### Data in this exercise
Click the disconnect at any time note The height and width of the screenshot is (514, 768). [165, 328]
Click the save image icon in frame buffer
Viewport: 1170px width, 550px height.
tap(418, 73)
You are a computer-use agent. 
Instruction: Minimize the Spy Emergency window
######
### Data in this exercise
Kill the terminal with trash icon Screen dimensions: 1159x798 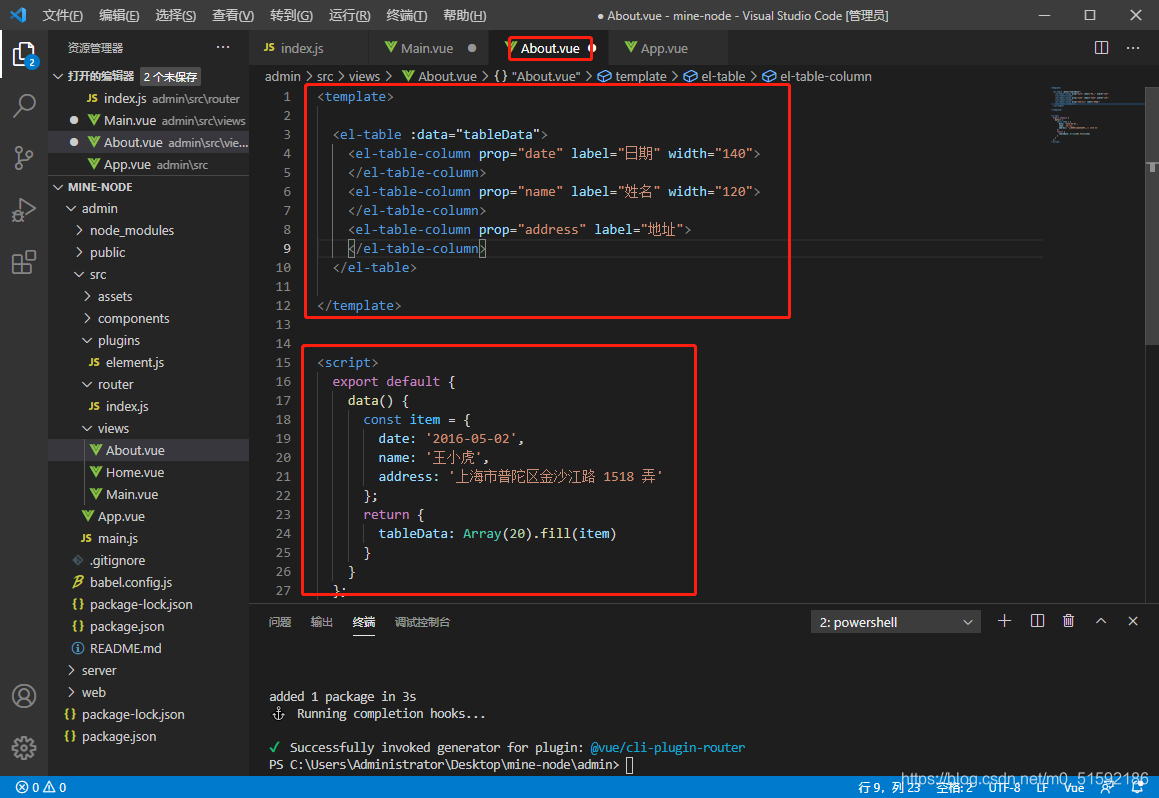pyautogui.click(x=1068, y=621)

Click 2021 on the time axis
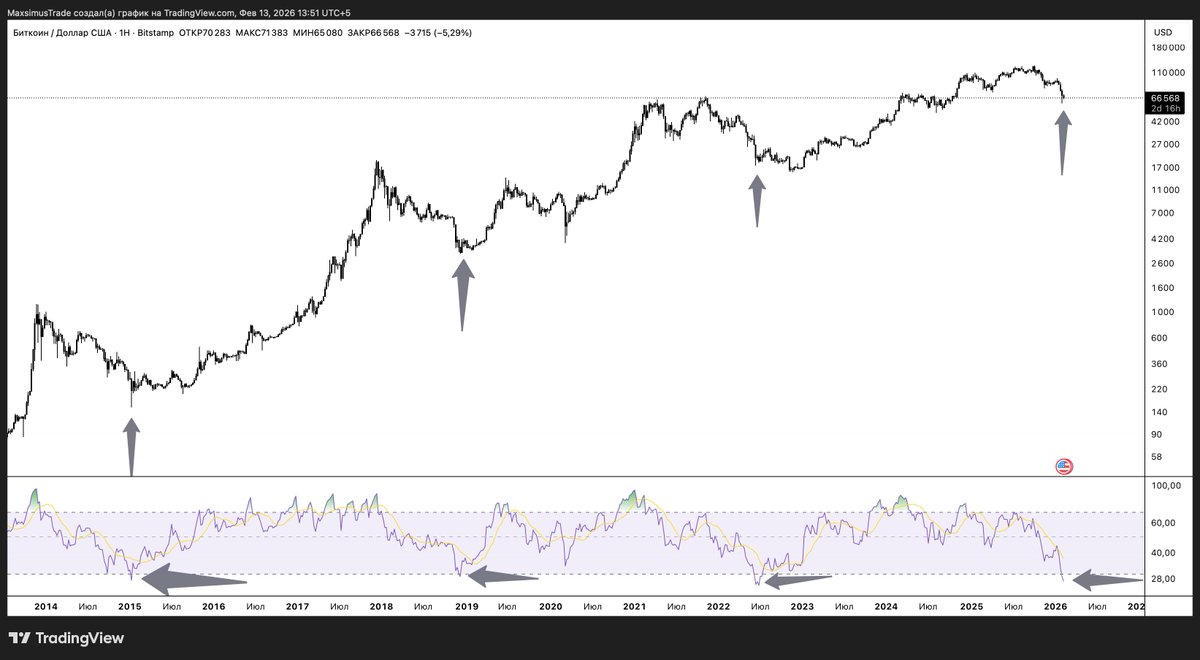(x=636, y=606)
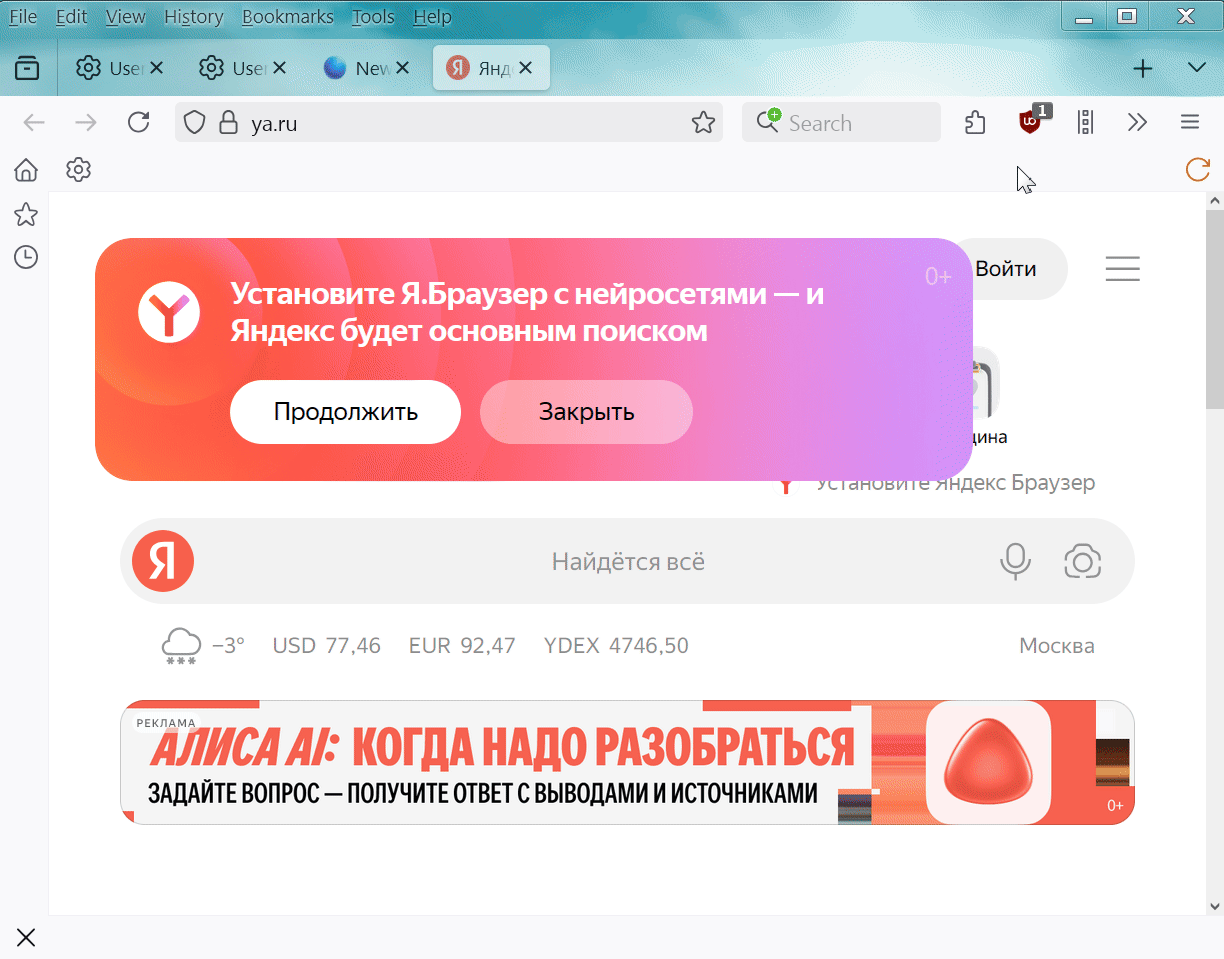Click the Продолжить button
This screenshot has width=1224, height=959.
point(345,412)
######
### Data in this exercise
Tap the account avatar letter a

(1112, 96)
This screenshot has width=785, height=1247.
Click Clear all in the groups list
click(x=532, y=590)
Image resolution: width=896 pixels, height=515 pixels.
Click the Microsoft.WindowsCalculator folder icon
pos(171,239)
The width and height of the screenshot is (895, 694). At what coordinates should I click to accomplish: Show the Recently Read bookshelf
######
* **Exercise details**
Rewrite the entries from the line with "This screenshot has width=785, height=1247." to the line with "The width and", substituting "Remove all" for "Clear all" and changing nothing else. Return only those lines.

* **Solution to the problem**
This screenshot has width=785, height=1247.
Click Remove all in the groups list
click(x=532, y=590)
Image resolution: width=896 pixels, height=515 pixels.
Click the Microsoft.WindowsCalculator folder icon
pos(171,239)
The width and height of the screenshot is (895, 694). At what coordinates should I click to accomplish: Show the Recently Read bookshelf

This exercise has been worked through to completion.